|Moses and the 10 Commandments|
Love of God considered just in itself calls to mind our religious duty, our duty to attend Mass and to participate in the liturgical life of the Church. But it is incomplete without the second great commandment. Just to go to Church and worship God is incomplete if I ignore him in my neighbor. So I have to love my neighbor as myself too. To love my neighbor as myself completes the first commandment, it is not just an add-on to the first commandment.
If loving my neighbor is so important, if it in fact is a crucial part of loving God, then how do I do it? If this is so important, then it's something I want to get right. How do I love my neighbor?

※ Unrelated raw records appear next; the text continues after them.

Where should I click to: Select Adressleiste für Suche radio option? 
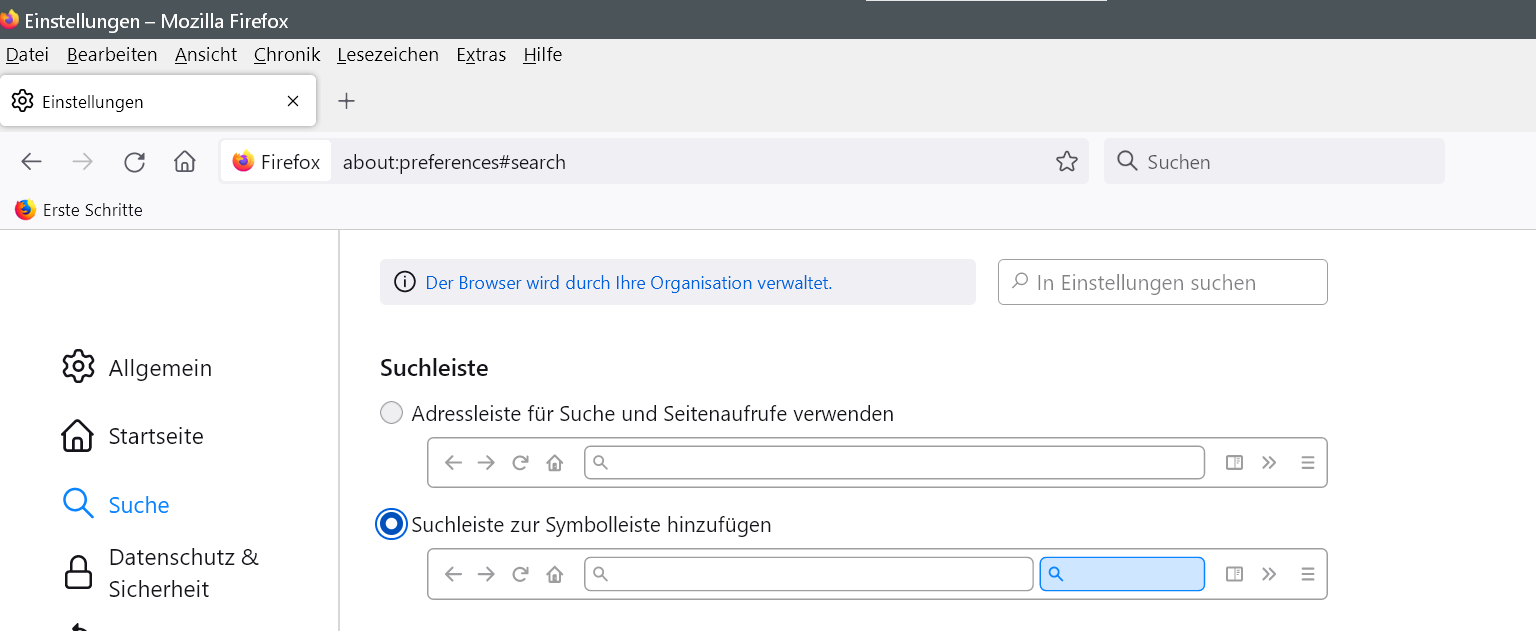391,413
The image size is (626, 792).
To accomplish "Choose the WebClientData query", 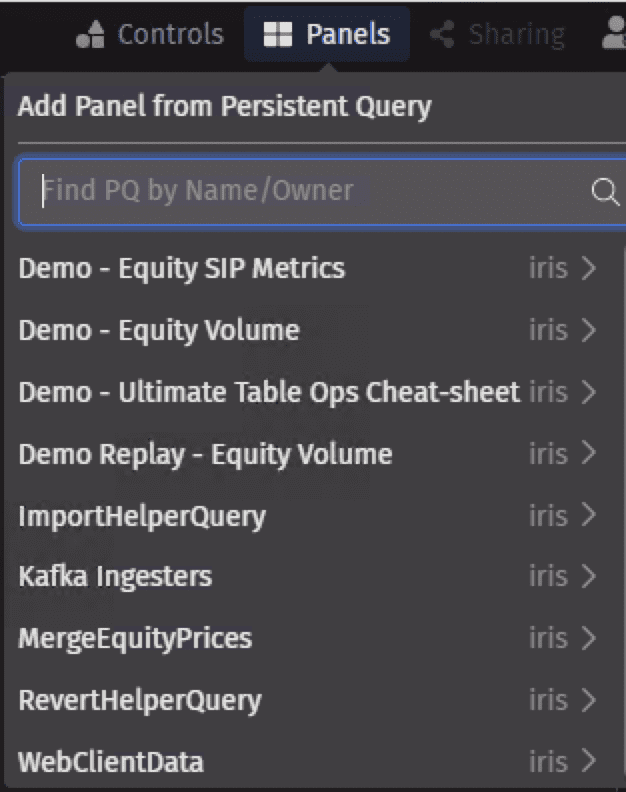I will (x=111, y=762).
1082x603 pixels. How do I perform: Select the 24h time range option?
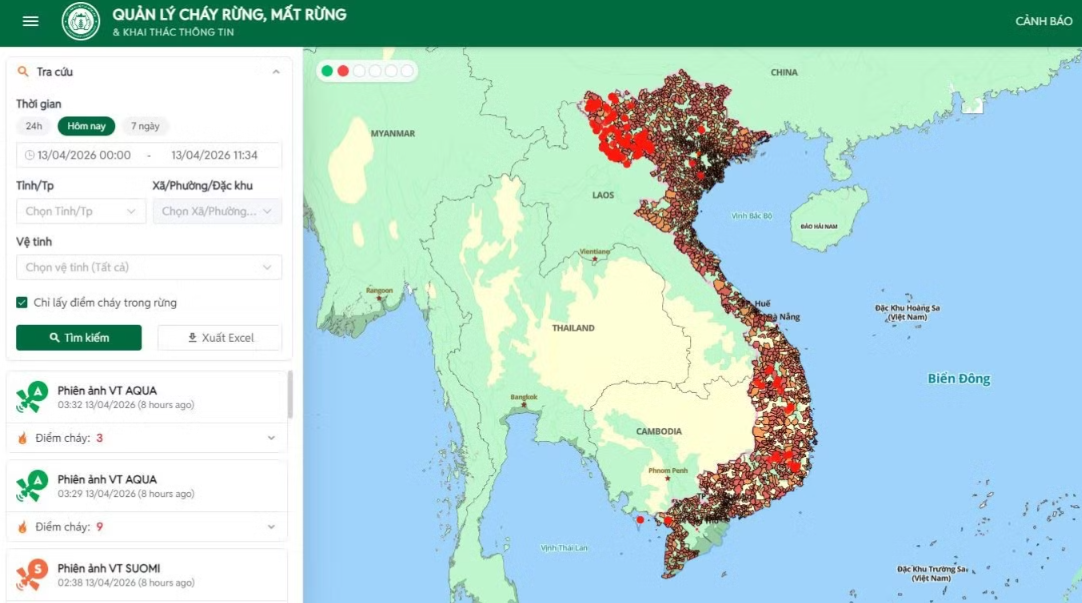tap(34, 126)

This important question has come up in Rome recently, at least implicitly. A couple weeks ago, various cardinals, bishops, and other experts gathered in Rome for what was called the Extraordinary Synod on the Family. A synod is a meeting of clergy and laity for a particular purpose, so basically, this was a meeting about how the Church addresses the challenges facing families in this day and age. If you followed this synod at all through the secular media, then you might have been led to think that this synod was entirely focused on how the Church reacts to homosexual couples and divorced and remarried couples. This couldn't be further from the truth. You may have been led to believe that there has been an earth-shattering shift in Catholic teaching on divorce or homosexuality. This couldn't be further from the truth. Never get your news about the Church from secular sources. They've been getting us wrong for decades and they continue to get us wrong today.

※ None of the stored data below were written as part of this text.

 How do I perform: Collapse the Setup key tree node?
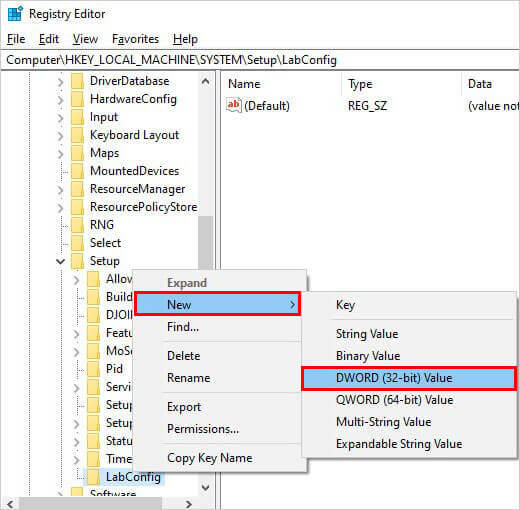[61, 261]
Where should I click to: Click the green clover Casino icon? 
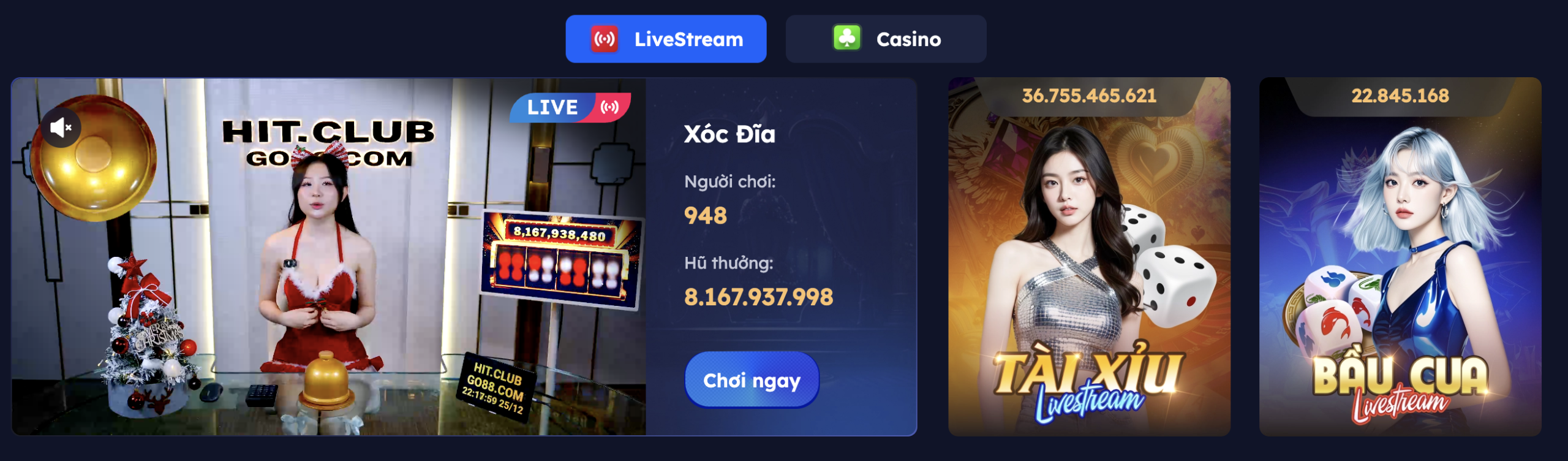(847, 39)
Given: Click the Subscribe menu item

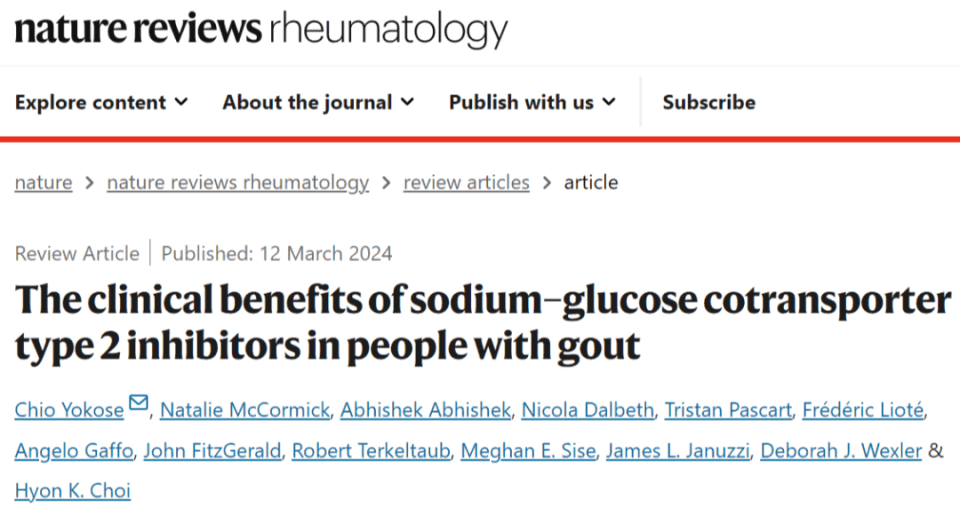Looking at the screenshot, I should 709,102.
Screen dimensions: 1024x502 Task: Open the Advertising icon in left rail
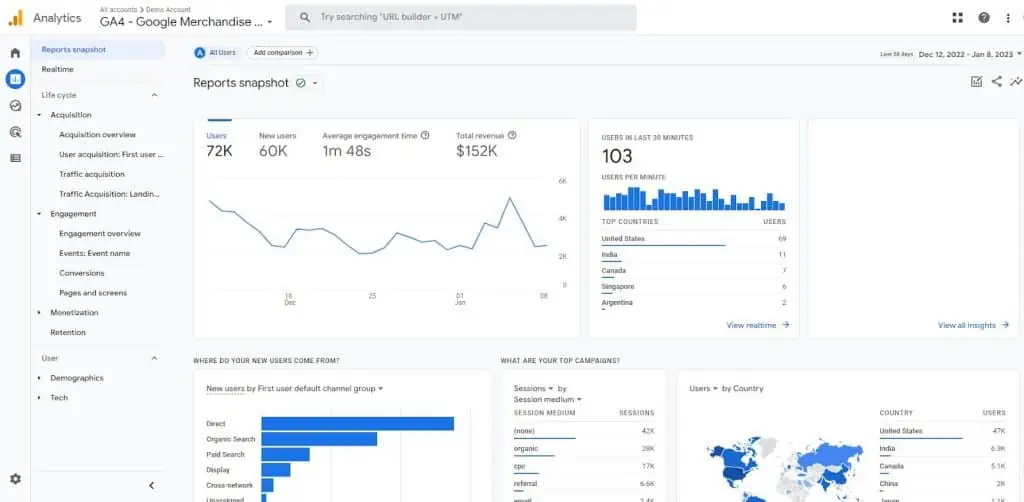click(15, 131)
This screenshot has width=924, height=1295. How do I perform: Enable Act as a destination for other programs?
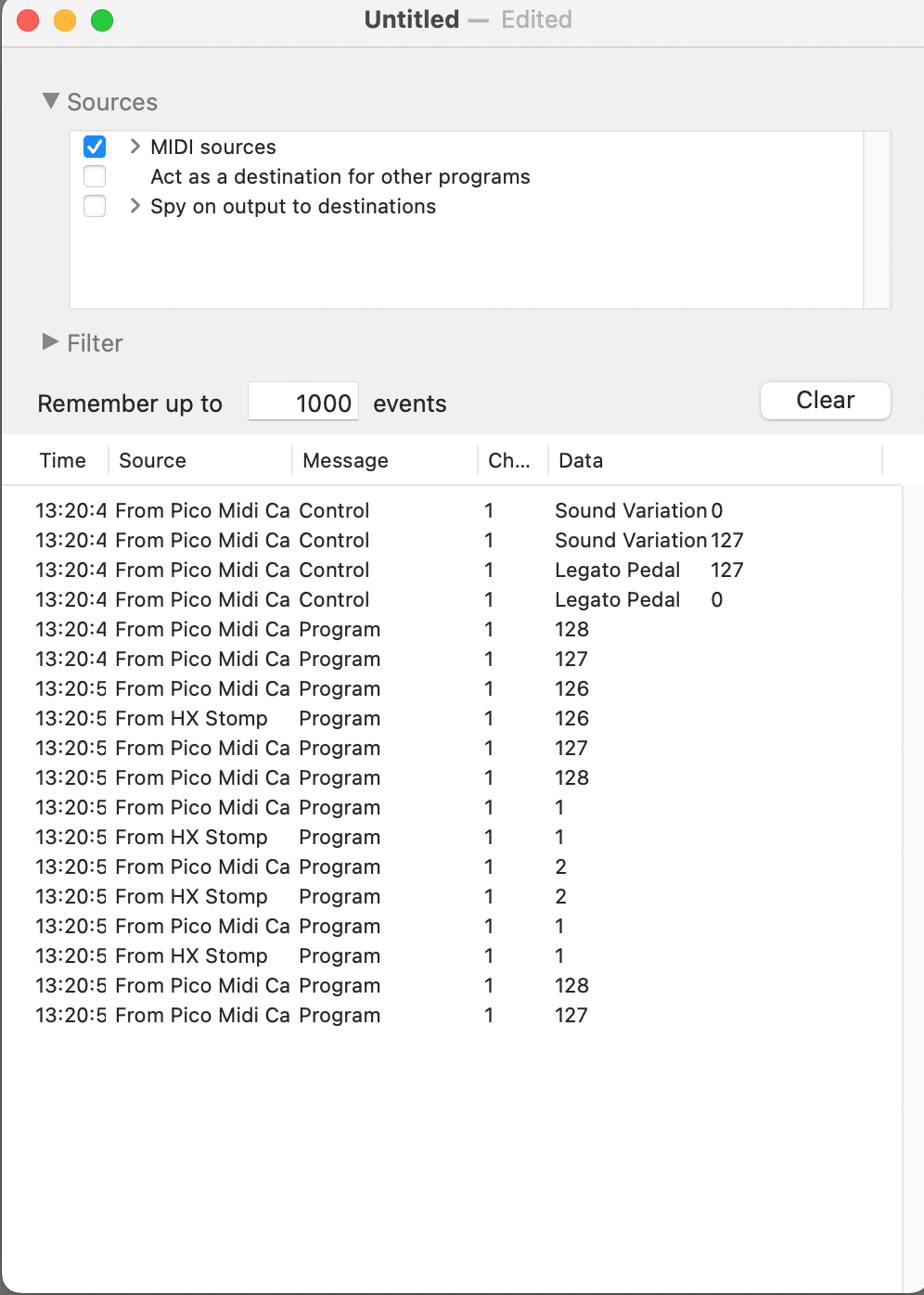(x=95, y=176)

But what this synod was really about, and why we're talking about it today, is how we love our neighbor, no matter who they are or what position they find themselves in. And the thing we need to understand today is that if you love your neighbor, then you give them the truth, not lies. Truth comes from God, lies come from my own big fat ego that insists I know best. Truth can save your neighbor, lies do nothing more than make you feel good. So at this synod, the truth of marriage and family was affirmed once again: Marriage is forever, and if you are divorced and remarried outside the Church, you shouldn't receive Communion. Yet divorced people are still welcome in our Church. Marriage is between man and woman, protected and blessed by God as a sacrament for the good of the couple and their offspring, and yet people who experience same-sex attraction are still welcome in our Church.
If we love our neighbor as ourself, then we want to feed them with the truth, even when it at first sounds harsh. If I love my neighbor, then I have to tell him that if you're divorced and remarried outside the Church, you shouldn't receive Communion, and I have to tell him that the meaning of marriage is given by God, and not by us. If we don't love our neighbor, then we want to feed them with lies, like "Communion is cool if you're divorced and remarried," or "marry whoever you want as long as you're committed," because those lies make us feel good, it makes everybody like us, and no one is unhappy. But those lies don't draw my neighbor closer to God. Recently, the archbishop of Philadelphia, Archbishop Chaput, was asked his opinion of the synod, even though he wasn't there. He said something (skip to 57:00 to hear it from him) that sounds harsh but actually contains in it a very important truth. Regarding the Church's acceptance of people with same-sex attraction, Archbishop Chaput said, "We have deep respect for people with same-sex attraction, but we can’t pretend that they’re welcome on their own terms. None of us are welcome on our own terms in the Church; we’re welcome on Jesus’ terms. That’s what it means to be a Christian—you submit yourself to Jesus and his teaching, you don’t recreate your own body of spirituality."
|The Good Samaritan|
St. Paul lived these two commandments well, and so in our second reading today he is explaining what happened because he did so. Because he loved God and loved his neighbors, those to whom he preached started to imitate him. He said today "You know what sort of people we were among you for your sake. And you became imitators of us and of the Lord." Because Paul followed these two commandments, he stirred the faith of his followers into a living flame. He said later in the reading, "For from you the word of the Lord has sounded forth not only in Macedonia and in Achaia, but in every place your faith in God has gone forth." Because Paul followed these commandments, his followers recognized the love of God in him and couldn't help but spread that love to the whole world.
For ourselves, if we consider our love of God under these two aspects: love of God and love of neighbor, those around us will start to recognize God in us. If we are not cold, uncaring Christians, but rather Christians with a deep and honest care for the world, and for helping the world come to know Christ in truth, then this world, each and every one of our neighbors, will be attracted to the presence of Christ and Christ's truth they see in us.